PDA

View Full Version : [ubuntu] Ubuntu slower on Verizon FIOS than Comcast Cable.



ShawnMilo
January 20th, 2011, 12:42 AM
At work we have a FIOS connection and a cable modem. For some reason, Ubuntu is extremely slow on the FIOS.

Especially slow are loading Web pages and making ssh connections.

Example:
FIOS: 56 seconds to make an ssh connection
cable modem: less than one second

This is despite the fact that running an Internet speed test shows that my FIOS is much faster than my cable modem in both upload and download speeds.

I'm consistently getting this on two completely different Ubuntu machines, a desktop (quad-core) and an Acer laptop. Both are running Ubuntu 10.10.

Windows and Mac computers in our office do not experience this problem.

What should I be looking at to diagnose this?

Thanks,
Shawn

SeijiSensei
January 20th, 2011, 03:47 AM
At first glance it sounds like a DNS problem. When you connect via FiOS what is the contents of /etc/resolv.conf? How about via Comcast?

Try using SSH with IP addresses rather than host names. Any faster? Sometimes reverse name resolution (IP address --> Hostname) isn't properly configured; SSH hates that.

ShawnMilo
January 20th, 2011, 04:09 PM
Thanks a lot for the reply.

No, doing an ssh connection via the IP address isn't any faster. Also, the problem is the same whether it's WiFi or ethernet.

I got the resolv.conf info from both machines -- one of them connected via WiFi and the other connected directly to ethernet.
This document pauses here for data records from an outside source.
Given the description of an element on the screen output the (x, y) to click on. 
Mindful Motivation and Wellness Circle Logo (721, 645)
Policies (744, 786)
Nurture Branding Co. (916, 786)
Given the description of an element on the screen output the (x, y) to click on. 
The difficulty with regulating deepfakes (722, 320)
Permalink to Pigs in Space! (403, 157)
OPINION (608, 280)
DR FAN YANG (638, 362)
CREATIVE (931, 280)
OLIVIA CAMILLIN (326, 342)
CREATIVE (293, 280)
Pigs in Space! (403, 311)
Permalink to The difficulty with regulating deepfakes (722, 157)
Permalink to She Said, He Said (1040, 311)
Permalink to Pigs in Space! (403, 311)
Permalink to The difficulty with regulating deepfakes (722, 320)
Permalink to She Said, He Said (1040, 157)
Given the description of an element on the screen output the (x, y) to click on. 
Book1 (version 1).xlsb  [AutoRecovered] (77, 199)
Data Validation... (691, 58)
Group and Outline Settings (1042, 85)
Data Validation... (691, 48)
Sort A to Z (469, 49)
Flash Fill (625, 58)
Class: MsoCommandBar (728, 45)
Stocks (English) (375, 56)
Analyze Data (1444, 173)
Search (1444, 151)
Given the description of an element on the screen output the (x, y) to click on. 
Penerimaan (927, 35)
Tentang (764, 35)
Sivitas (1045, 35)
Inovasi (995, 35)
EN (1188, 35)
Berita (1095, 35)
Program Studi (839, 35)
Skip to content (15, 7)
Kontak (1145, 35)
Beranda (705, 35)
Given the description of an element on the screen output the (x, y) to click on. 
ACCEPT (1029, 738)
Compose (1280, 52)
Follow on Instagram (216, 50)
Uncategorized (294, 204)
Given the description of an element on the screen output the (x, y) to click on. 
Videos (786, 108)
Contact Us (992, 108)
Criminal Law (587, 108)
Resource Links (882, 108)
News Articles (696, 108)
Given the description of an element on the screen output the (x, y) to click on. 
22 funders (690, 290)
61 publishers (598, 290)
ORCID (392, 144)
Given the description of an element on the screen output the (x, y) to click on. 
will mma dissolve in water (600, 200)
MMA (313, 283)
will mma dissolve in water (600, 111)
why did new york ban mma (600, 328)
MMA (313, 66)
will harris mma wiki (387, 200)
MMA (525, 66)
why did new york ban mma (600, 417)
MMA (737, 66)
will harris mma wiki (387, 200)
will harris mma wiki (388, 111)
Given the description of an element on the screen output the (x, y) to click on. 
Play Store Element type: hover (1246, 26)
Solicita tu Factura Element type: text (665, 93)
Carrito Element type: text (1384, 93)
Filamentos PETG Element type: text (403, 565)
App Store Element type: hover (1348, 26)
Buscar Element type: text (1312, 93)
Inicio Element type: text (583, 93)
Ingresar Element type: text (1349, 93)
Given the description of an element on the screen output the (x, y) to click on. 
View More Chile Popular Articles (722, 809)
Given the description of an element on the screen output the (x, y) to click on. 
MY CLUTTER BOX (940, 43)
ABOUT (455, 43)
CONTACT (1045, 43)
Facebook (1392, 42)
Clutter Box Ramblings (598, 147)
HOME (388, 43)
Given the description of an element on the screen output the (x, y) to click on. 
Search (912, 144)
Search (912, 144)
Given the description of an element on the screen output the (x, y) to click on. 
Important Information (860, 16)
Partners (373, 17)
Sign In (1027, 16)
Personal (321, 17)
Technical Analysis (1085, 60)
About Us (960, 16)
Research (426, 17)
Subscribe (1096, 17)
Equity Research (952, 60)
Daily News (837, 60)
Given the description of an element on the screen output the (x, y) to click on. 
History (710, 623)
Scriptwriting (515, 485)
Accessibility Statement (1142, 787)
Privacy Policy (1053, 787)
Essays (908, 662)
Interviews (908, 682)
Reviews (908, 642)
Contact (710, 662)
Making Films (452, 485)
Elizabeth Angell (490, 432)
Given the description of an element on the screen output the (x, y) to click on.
Both gave the same output.

FiOS (both machines, WiFi or ethernet):
# Generated by NetworkManager
domain home
search home
nameserver 192.168.1.1
nameserver 208.67.222.222

Comcast (both machines, WiFi or ethernet):
# Generated by NetworkManager
nameserver 208.67.222.222
nameserver 208.67.220.220
nameserver 10.1.10.1



Update:
A co-worker is still using Ubuntu 9.04. He's not experiencing the same problems I am. On FiOS, here's his resolv.conf:

# Generated by NetworkManager
domain home
search home
nameserver 208.67.222.222
nameserver 208.67.220.220



Update update:
If I manually change my resolv.conf to match my co-worker's 9.04 version, the problem goes away.
So, how do I ensure that it always gets created "properly"?

SeijiSensei
January 20th, 2011, 06:12 PM
Edit as root /etc/dhcp3/dhclient.conf. You'll find a line like this:



request subnet-mask, broadcast-address, time-offset, routers,
domain-name, domain-name-servers, domain-search, host-name,
netbios-name-servers, netbios-scope, interface-mtu,
rfc3442-classless-static-routes, ntp-servers;


Remove the "domain-name", "domain-name-servers", and "domain-search" entries, save the file, and restart the connection. dhclient should no longer touch your /etc/resolv.conf file.

SeijiSensei
January 20th, 2011, 06:13 PM
Damn, I tried really hard to avoid a double post here, too!

ShawnMilo
January 20th, 2011, 06:21 PM
Stupid forums keep hanging and pretending to break, then actually posting double later. Oops.

ShawnMilo
January 20th, 2011, 06:28 PM
Thanks once again for your expertise.

In the end I found a simpler solution. In "Network Connections" I just changed the IPv4 setting from "DHCP" to "DHCP address only," and entered the DNS server IP addresses.

That fixes it and survives a reboot.

I wouldn't have figured that out without you pointing me towards /etc/resolv.conf, so thanks!